### What the task asks
From the rows below, copy out every line that contains the word "Select".
--- start Data to process ---
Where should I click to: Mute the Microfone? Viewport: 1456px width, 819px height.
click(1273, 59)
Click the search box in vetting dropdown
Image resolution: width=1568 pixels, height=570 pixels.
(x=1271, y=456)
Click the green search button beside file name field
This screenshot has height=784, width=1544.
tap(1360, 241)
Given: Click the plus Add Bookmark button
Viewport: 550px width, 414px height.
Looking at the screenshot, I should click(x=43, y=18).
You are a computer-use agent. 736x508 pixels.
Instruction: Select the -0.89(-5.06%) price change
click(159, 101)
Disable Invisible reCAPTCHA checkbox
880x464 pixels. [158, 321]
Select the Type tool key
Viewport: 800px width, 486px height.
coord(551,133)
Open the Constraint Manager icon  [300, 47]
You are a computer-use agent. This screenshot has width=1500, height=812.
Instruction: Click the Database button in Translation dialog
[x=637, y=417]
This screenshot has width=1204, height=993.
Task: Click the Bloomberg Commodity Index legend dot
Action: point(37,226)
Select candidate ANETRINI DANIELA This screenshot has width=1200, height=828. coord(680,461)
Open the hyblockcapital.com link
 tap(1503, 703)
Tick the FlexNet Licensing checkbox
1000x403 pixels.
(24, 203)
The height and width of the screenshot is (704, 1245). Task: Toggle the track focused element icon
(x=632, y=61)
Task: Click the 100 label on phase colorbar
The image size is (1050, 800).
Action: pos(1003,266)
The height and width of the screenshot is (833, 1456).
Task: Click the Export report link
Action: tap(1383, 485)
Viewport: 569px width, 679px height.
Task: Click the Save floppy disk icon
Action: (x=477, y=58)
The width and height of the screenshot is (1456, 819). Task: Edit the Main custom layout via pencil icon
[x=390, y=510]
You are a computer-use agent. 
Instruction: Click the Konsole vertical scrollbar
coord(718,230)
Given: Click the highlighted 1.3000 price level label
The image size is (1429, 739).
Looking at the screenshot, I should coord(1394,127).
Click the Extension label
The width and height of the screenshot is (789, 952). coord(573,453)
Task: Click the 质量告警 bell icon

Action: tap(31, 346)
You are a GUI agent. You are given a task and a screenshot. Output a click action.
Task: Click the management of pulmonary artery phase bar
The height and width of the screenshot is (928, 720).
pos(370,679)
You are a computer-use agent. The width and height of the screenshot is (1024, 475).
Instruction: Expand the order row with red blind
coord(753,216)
--- end Data to process ---
### Worked solution
Instruction: Select the -0.89(-5.06%) price change
Select the Type tool key
Select candidate ANETRINI DANIELA This screenshot has width=1200, height=828. coord(680,461)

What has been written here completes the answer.